JUDAS PRIEST singer Rob Halford — who revealed he was homosexual during a 1998 appearance on MTV — has slammed as “childish” the newly adopted legislation calling for a “Heterosexual Pride Day” to be celebrated on the third Sunday of each December in São Paulo, Brazil.
The proposal now rests in the hands of São Paulo mayor Gilberto Kassab, who must sign the legislation for it to become law.
In late June, the Washington Post reported that evangelical leaders in São Paulo were pushing a “Heterosexual Pride Day” after being unable to rid the city of its “Gay Pride” parade.
The legislation’s author, Carlos Apolinário, said the idea for a ‘Heterosexual Pride Day’ is “not anti-gay but a protest against the privileges the gay community enjoys.”
“I respect gays and I am against any kind of aggression made against them,” Apolinário said, according to the Associated Press. “I have no trouble coexisting with gays as long as their behavior is normal.”
The Brazilian Lesbian, Gay, Bisexual, and Transgender Association criticized the legislation, saying it could provoke homophobic violence.
“How many LGBTs will be attacked because of the message that only heterosexuality makes someone a moral person and a good citizen,” the association said in a statement.
“The celebration of heterosexual pride is inappropriate because it belittles the just cause of the LGBT community,” the statement added. “Unlike homosexuals, heterosexuals are not discriminated against simply for being heterosexuals.”
Speaking to Brazil’s Globo from his hotel room in Barcelona, Halford was astonished to hear the news. “‘Heterosexual Pride Day’? Like the ‘Gay Pride Day’? I think … well … [silence] Brazil has always had a straight-pride parade — it’s called the Carnival, right?”
He continued, “[Gays] are a minority which has been terribly oppressed over the years.

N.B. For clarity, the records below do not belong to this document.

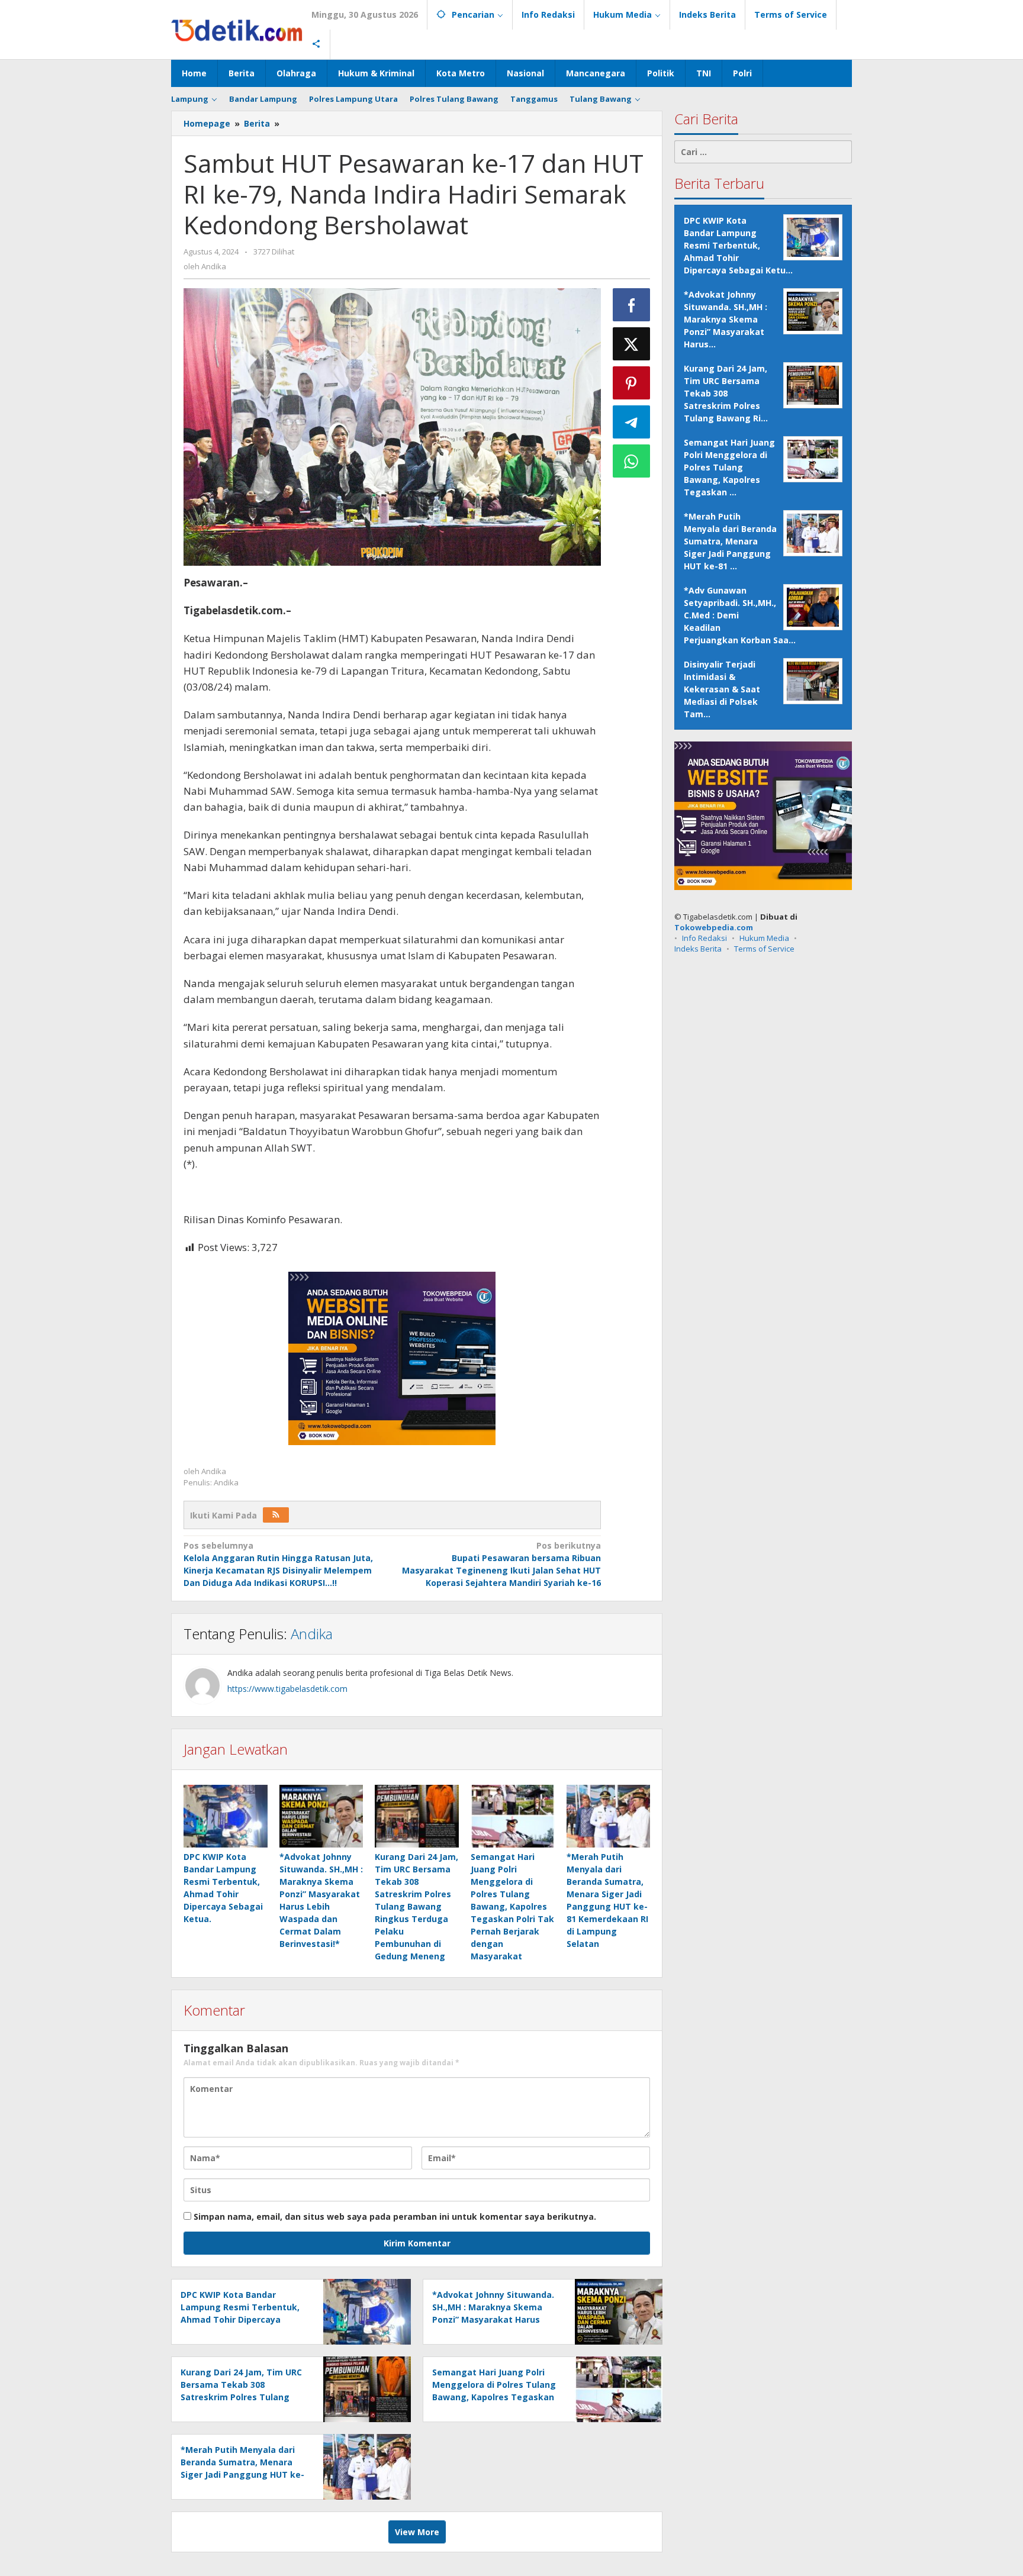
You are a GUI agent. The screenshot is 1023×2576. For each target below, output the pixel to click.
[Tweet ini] (632, 343)
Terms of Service (764, 948)
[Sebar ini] (632, 304)
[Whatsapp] (632, 461)
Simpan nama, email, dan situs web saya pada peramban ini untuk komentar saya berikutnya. (395, 2216)
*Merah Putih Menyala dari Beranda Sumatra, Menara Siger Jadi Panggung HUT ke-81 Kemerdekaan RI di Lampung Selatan (242, 2474)
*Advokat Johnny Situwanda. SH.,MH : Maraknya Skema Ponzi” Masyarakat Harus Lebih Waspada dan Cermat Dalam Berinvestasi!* (493, 2319)
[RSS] (276, 1515)
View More (417, 2532)
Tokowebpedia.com (713, 926)
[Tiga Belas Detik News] (237, 29)
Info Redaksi (704, 937)
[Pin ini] (632, 382)
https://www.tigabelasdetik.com (287, 1688)
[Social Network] (316, 44)
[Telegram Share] (632, 422)
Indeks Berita (698, 948)
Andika (312, 1633)
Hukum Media (764, 937)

We need to have a voice. Once we have the same rights as heterosexuals have, we may no longer need a gay parade. But it is a party, that’s all. It is no different than going to a metal show where everybody gets together and celebrates.”
Halford added that, in his opinion, creating a “Heterosexual Pride Day” is a “childish” idea.

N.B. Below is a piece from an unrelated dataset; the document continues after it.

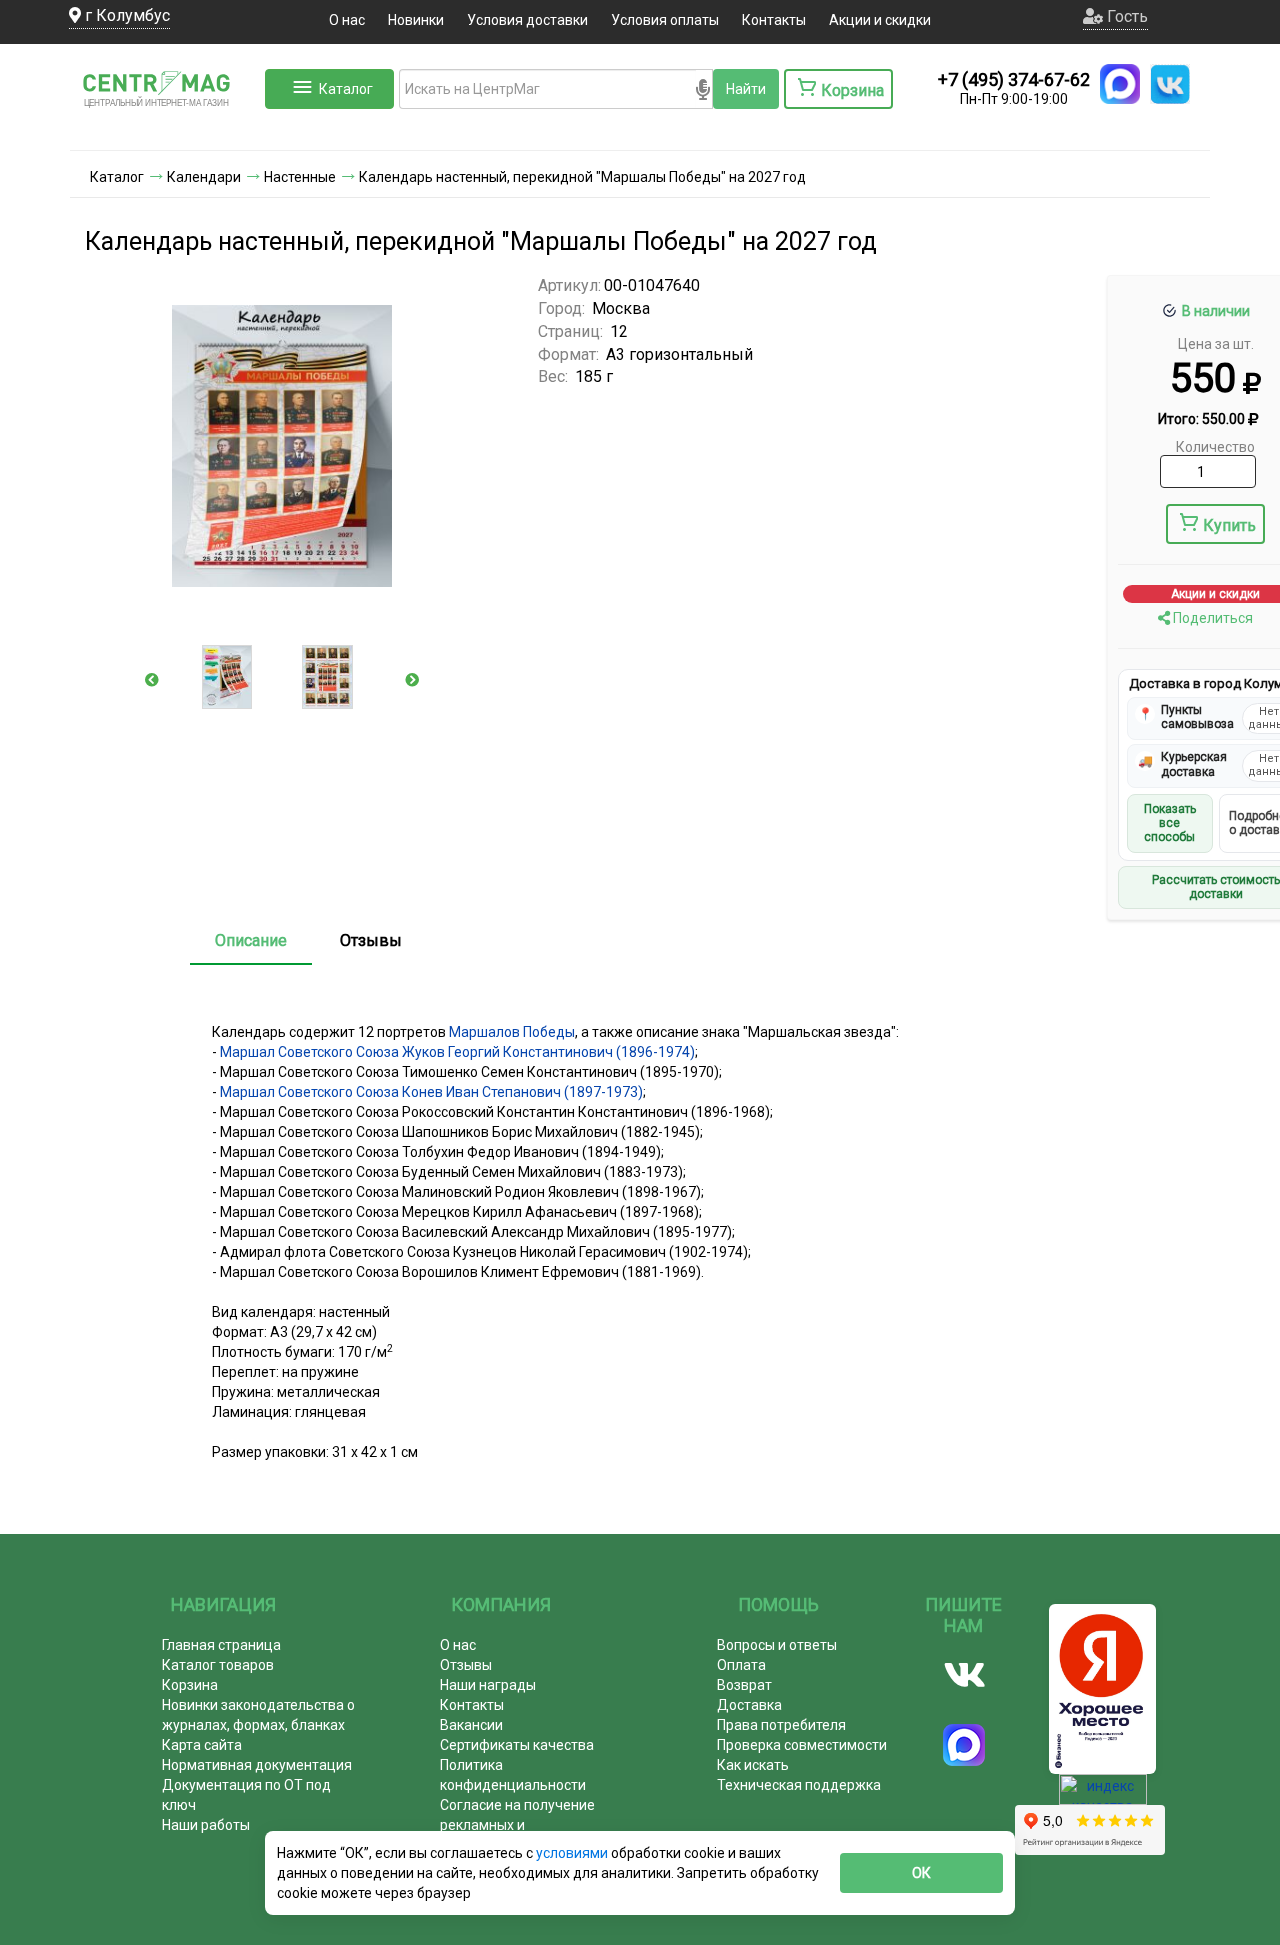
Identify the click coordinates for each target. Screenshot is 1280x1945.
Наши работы (206, 1825)
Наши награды (488, 1685)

When asked in a December 2009 interview with the Dallas Voice if he has a particularly gay audience, Halford said, “I have my gay metalhead fans all over the world. Sometimes they are so obvious from stage but it’s still a wonderful surprise.”

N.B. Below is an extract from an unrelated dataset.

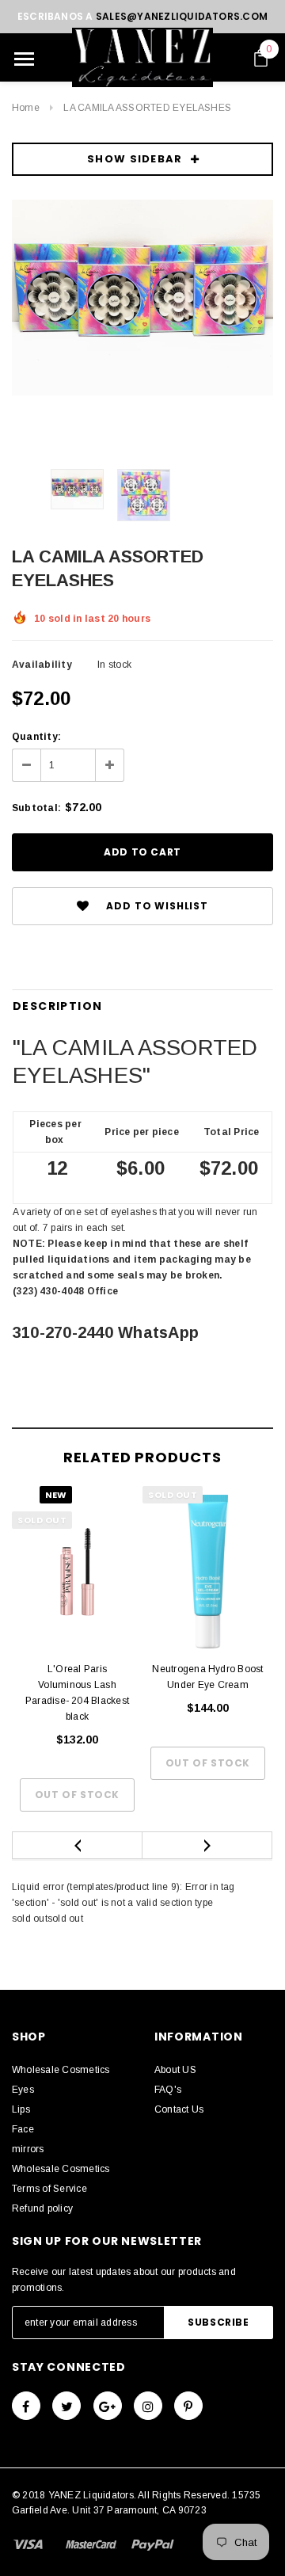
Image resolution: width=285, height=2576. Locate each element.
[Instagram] (148, 2405)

Regarding how it has been since he came out more than 10 years ago, Halford said, “It gives me a lot of comfort and it was a weight off my shoulders. There is a lot of phobia in metal music, but me coming out chips away at that wall, bit by bit. It just crossed my mind that I had no negative feedback. Fans were cool, and that speaks volumes for the better world we’re in. We have come forward by leaps and bounds.”